Australia's Fury as U.S. Website Mocks New Ad Campaign, Australia's new tourism advertisement aimed at boosting falling numbers of overseas visitors has been mocked by a 'look-alike' website drawing attention to events that shocked the nation.
Tourism chiefs came up with the idea of the simple slogan 'There's Nothing Like Australia' - but a spoof website designed by pranksters in the U.S. features events such as the disappearance of baby Azaria Chamberlain and the moment that the late Steve Irwin held his baby son while he fed a crocodile.

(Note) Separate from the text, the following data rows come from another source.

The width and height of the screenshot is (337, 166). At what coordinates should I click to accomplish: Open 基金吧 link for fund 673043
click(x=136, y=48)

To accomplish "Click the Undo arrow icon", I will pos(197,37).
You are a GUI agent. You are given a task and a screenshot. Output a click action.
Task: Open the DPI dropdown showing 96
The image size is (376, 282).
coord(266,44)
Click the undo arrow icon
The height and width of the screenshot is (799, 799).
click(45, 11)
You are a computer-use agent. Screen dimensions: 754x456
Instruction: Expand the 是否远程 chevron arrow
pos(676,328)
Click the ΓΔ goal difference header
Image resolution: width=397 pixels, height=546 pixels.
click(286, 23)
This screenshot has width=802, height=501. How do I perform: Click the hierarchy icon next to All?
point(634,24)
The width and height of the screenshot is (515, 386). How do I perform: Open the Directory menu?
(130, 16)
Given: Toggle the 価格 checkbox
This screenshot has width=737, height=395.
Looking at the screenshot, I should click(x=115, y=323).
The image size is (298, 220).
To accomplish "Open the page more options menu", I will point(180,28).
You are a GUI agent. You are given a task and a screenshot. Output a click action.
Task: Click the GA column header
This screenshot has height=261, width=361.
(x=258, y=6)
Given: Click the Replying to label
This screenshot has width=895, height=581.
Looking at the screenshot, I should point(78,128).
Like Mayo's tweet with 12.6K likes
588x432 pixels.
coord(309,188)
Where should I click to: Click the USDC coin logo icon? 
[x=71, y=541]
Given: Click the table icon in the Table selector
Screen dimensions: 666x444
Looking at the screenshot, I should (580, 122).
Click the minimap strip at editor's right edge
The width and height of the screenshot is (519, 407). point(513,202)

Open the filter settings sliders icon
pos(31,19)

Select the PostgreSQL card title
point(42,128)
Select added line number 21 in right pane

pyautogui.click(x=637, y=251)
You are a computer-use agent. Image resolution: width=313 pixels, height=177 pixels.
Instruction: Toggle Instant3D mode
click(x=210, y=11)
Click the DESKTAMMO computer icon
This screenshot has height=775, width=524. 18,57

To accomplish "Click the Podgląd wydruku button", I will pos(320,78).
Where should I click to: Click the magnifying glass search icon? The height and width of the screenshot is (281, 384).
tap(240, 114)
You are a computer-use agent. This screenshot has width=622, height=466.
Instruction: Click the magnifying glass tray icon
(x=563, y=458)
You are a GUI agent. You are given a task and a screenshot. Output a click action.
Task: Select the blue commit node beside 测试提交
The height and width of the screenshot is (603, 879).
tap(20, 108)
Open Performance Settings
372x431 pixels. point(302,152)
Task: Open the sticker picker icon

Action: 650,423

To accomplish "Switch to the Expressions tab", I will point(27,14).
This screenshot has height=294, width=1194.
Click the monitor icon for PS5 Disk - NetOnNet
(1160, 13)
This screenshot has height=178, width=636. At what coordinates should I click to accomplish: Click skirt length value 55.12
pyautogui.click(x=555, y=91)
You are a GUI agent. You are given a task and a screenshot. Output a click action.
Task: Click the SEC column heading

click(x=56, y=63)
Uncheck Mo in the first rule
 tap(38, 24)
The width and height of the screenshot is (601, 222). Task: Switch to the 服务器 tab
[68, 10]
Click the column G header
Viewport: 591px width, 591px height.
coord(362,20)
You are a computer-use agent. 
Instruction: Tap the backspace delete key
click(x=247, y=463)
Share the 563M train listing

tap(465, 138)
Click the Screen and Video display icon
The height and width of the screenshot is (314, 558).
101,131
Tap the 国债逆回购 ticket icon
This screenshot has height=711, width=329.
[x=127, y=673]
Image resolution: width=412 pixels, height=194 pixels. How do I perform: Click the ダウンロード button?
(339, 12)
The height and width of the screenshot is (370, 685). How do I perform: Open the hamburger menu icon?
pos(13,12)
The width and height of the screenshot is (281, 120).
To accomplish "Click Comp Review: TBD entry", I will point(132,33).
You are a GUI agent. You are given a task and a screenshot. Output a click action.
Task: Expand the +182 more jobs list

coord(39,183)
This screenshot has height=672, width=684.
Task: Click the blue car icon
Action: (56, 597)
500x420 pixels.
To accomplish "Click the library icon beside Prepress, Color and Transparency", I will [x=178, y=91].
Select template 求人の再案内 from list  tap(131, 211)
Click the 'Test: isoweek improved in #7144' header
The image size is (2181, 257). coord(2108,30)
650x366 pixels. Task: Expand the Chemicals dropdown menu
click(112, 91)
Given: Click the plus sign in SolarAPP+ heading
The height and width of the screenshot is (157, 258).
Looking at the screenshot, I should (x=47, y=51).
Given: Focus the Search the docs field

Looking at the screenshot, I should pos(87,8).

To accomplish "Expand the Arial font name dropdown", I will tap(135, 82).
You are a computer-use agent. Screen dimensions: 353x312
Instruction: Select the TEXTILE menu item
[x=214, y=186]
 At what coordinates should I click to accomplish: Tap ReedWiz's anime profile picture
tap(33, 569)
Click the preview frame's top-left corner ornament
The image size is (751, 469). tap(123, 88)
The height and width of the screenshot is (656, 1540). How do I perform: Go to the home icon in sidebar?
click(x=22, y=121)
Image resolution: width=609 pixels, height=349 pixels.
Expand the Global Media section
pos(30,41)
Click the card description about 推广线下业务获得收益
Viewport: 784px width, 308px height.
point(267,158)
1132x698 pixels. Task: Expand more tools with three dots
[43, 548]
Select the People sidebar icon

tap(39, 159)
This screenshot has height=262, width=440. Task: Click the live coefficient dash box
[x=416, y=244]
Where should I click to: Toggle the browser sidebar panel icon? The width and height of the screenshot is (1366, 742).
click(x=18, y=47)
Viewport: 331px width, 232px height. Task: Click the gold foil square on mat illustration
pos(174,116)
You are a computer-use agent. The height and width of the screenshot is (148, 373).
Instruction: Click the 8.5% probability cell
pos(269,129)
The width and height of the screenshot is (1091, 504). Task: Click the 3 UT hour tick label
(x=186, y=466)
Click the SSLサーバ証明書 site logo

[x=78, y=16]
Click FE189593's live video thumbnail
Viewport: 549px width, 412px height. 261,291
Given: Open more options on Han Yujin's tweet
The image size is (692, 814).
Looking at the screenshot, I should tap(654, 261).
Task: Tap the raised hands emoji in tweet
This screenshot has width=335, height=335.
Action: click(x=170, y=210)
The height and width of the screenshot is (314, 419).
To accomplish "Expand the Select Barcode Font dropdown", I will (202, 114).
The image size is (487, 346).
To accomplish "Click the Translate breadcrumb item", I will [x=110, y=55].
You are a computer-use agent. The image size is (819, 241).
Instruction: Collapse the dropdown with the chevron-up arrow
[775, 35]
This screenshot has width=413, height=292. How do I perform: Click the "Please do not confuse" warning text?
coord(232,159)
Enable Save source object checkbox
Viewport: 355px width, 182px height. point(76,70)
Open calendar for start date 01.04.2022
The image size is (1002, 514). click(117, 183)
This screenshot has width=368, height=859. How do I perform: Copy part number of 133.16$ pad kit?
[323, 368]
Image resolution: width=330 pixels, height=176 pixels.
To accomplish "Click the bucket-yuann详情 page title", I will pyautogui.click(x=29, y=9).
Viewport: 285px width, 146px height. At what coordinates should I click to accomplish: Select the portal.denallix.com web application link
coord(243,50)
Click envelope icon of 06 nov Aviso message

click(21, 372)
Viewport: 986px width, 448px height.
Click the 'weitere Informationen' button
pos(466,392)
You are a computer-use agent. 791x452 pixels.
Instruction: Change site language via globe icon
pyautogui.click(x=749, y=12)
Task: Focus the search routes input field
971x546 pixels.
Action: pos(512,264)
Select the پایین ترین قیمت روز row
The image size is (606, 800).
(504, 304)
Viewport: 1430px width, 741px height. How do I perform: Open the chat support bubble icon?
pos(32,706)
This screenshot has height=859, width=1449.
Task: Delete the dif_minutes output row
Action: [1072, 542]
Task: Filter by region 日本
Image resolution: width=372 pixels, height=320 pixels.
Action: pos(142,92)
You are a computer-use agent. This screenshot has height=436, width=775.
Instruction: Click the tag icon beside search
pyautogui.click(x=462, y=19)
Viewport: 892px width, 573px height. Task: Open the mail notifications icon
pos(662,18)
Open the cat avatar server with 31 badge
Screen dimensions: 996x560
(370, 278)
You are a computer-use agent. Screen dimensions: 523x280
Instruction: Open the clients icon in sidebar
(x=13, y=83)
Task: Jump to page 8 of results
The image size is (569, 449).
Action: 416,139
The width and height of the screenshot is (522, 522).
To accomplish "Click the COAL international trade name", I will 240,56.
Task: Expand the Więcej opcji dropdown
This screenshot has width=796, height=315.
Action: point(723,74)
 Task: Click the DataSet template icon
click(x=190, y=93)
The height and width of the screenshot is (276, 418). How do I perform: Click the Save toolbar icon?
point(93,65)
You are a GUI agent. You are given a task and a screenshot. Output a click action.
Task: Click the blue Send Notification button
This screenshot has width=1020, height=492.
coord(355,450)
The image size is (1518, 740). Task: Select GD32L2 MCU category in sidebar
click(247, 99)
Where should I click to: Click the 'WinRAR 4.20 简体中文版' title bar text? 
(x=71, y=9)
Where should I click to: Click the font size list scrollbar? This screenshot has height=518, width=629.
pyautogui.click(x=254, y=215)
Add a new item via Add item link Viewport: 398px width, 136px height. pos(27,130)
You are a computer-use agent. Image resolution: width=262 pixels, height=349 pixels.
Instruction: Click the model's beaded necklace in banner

Furious officials at Tourism Australia are now trying to track down the creator of the nothinglikeaustralia.net website with a view to taking legal action.
The images emerged just a few days after comedian Robin Williams joked that Australians were just 'English rednecks' during an appearance on the Dave Letterman show in the U.S.
Though many Australians found his comments amusing, prime minister Kevin Rudd was less than impressed. It is likely he will not be impressed by these images either.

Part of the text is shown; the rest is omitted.